◆ YOUR INSTRUCTIONS: Reproduce every line of the listing below without changing anything.

◆ RECORDS PROVIDED:
* * *
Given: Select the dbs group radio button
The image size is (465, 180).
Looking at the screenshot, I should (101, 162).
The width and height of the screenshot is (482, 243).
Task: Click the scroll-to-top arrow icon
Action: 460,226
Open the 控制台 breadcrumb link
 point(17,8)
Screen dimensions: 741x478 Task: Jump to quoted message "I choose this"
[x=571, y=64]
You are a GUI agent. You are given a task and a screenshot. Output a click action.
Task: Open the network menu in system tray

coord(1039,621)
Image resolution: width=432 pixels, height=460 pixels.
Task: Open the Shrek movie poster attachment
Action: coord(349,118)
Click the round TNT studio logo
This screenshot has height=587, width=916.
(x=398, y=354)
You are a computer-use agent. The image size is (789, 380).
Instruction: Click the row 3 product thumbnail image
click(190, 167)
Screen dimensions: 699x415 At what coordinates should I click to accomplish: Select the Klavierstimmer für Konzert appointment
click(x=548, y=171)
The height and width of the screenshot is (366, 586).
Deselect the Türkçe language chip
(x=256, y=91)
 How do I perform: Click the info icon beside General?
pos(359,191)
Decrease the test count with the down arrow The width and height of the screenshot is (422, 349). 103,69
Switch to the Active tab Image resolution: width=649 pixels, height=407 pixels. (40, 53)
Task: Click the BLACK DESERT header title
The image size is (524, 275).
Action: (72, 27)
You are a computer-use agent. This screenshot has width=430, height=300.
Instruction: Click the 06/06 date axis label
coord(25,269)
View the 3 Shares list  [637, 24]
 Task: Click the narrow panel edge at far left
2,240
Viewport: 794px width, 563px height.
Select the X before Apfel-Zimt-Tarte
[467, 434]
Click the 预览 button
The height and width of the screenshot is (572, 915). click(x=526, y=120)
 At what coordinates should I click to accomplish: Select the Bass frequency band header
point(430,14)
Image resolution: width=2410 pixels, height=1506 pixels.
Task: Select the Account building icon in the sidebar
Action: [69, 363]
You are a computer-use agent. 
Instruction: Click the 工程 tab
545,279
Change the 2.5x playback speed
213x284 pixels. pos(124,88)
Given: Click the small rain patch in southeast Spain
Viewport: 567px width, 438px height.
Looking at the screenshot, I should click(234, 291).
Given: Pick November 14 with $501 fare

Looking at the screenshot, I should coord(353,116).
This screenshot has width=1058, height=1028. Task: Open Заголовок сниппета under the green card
* * *
◆ TASK ANSWER:
Given: Select the dbs group radio button
The image size is (465, 180).
Looking at the screenshot, I should (101, 162).
The width and height of the screenshot is (482, 243).
Task: Click the scroll-to-top arrow icon
Action: 460,226
Open the 控制台 breadcrumb link
 point(17,8)
Screen dimensions: 741x478 Task: Jump to quoted message "I choose this"
[x=571, y=64]
You are a GUI agent. You are given a task and a screenshot. Output a click action.
Task: Open the network menu in system tray

coord(1039,621)
Image resolution: width=432 pixels, height=460 pixels.
Task: Open the Shrek movie poster attachment
Action: coord(349,118)
Click the round TNT studio logo
This screenshot has height=587, width=916.
(x=398, y=354)
You are a computer-use agent. The image size is (789, 380).
Instruction: Click the row 3 product thumbnail image
click(190, 167)
Screen dimensions: 699x415 At what coordinates should I click to accomplish: Select the Klavierstimmer für Konzert appointment
click(x=548, y=171)
The height and width of the screenshot is (366, 586).
Deselect the Türkçe language chip
(x=256, y=91)
 How do I perform: Click the info icon beside General?
pos(359,191)
Decrease the test count with the down arrow The width and height of the screenshot is (422, 349). 103,69
Switch to the Active tab Image resolution: width=649 pixels, height=407 pixels. (40, 53)
Task: Click the BLACK DESERT header title
The image size is (524, 275).
Action: (72, 27)
You are a computer-use agent. This screenshot has width=430, height=300.
Instruction: Click the 06/06 date axis label
coord(25,269)
View the 3 Shares list  [637, 24]
 Task: Click the narrow panel edge at far left
2,240
Viewport: 794px width, 563px height.
Select the X before Apfel-Zimt-Tarte
[467, 434]
Click the 预览 button
The height and width of the screenshot is (572, 915). click(x=526, y=120)
 At what coordinates should I click to accomplish: Select the Bass frequency band header
point(430,14)
Image resolution: width=2410 pixels, height=1506 pixels.
Task: Select the Account building icon in the sidebar
Action: [69, 363]
You are a computer-use agent. 
Instruction: Click the 工程 tab
545,279
Change the 2.5x playback speed
213x284 pixels. pos(124,88)
Given: Click the small rain patch in southeast Spain
Viewport: 567px width, 438px height.
Looking at the screenshot, I should click(234, 291).
Given: Pick November 14 with $501 fare

Looking at the screenshot, I should coord(353,116).
This screenshot has width=1058, height=1028. Task: Open Заголовок сниппета under the green card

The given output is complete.